WHAT TO DO: Take the line containing "You are a GUI" and every line after it to the end of the records, and copy them exactly, leaving out pictures.

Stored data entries
---*---
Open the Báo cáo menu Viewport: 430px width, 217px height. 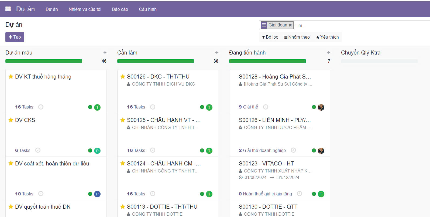point(120,9)
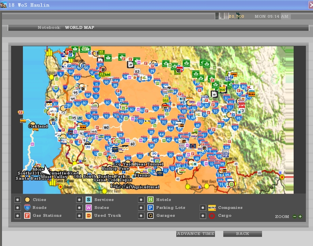The height and width of the screenshot is (246, 313).
Task: Zoom out the map with minus button
Action: click(x=294, y=216)
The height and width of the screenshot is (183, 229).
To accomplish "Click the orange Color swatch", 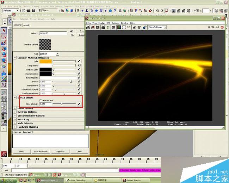I will (45, 61).
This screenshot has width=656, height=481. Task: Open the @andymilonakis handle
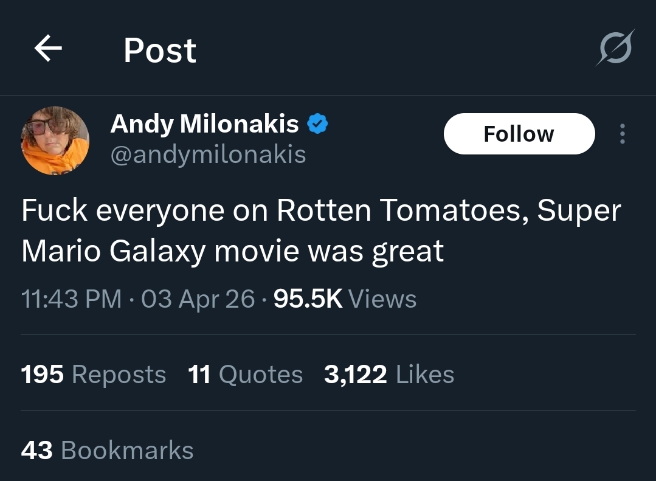click(x=208, y=154)
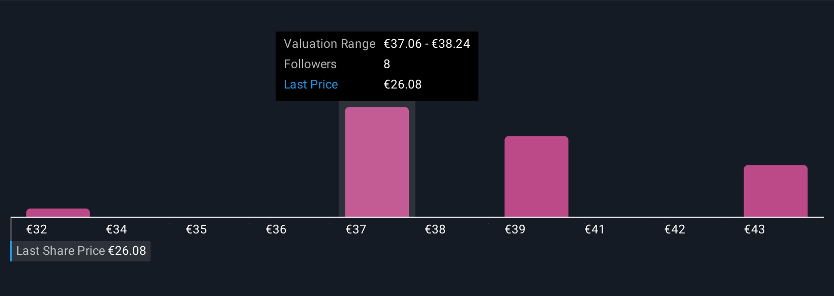Select the rightmost bar above €43
The width and height of the screenshot is (834, 296).
coord(776,191)
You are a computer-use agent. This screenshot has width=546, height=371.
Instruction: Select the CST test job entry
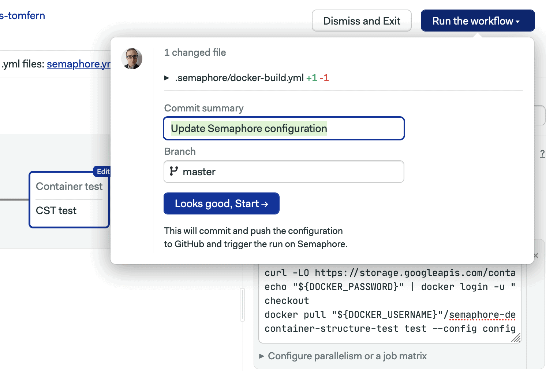pos(56,210)
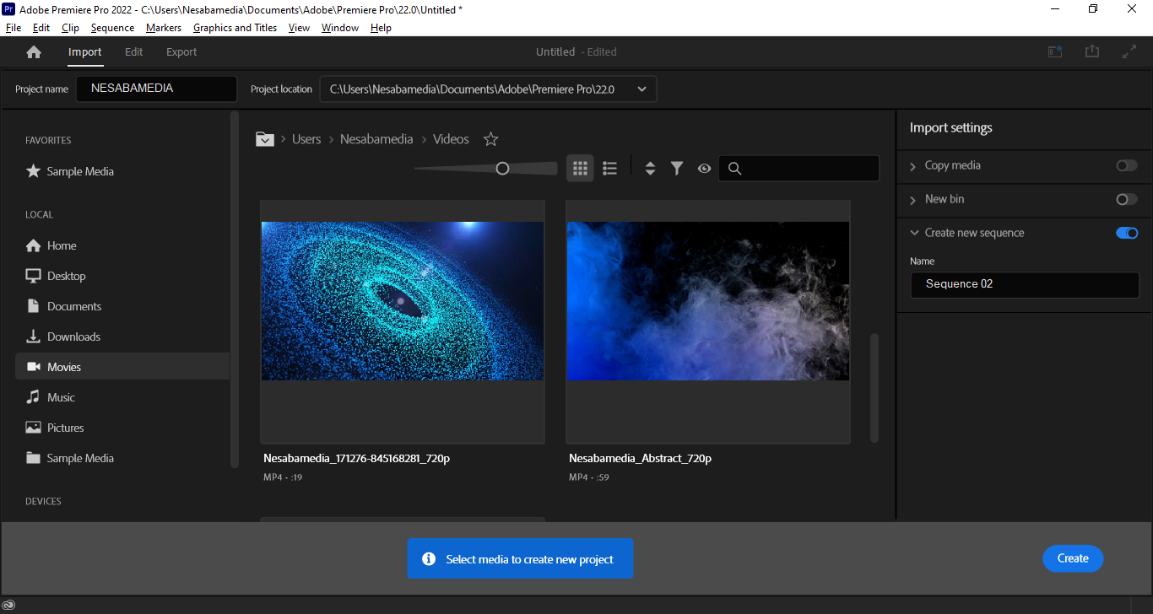Enable the Copy media toggle

1126,166
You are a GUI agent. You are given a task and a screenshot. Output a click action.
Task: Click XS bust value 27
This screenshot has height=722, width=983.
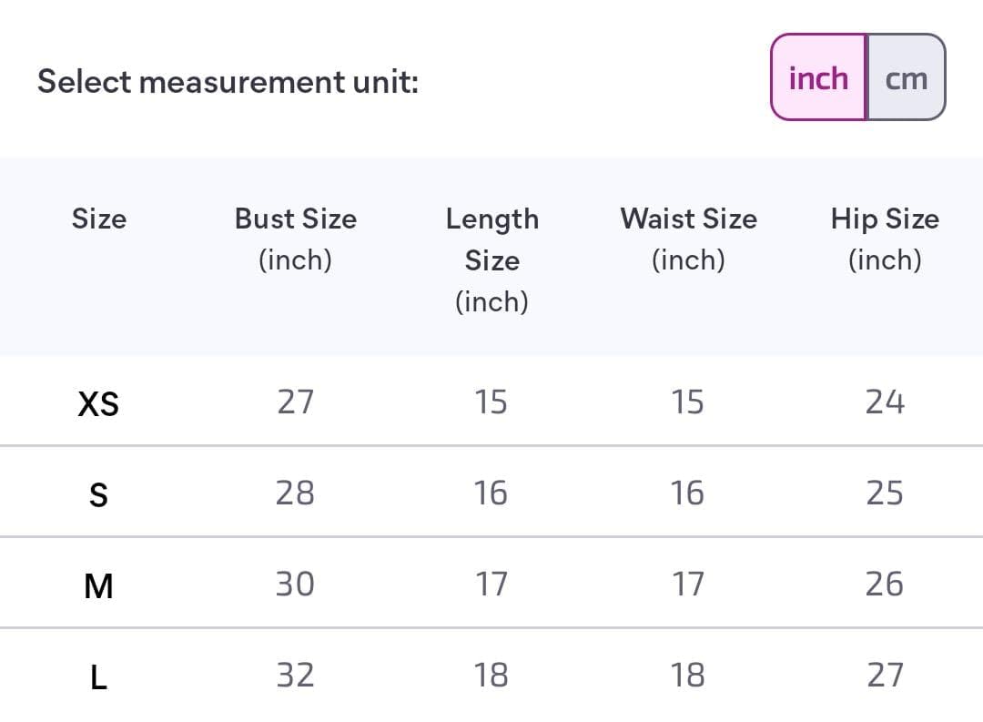(x=295, y=402)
---*---
TASK RESULT:
You are a GUI agent. You are given a task and a screenshot. Output a click action.
Task: Click XS bust value 27
This screenshot has height=722, width=983.
(x=295, y=402)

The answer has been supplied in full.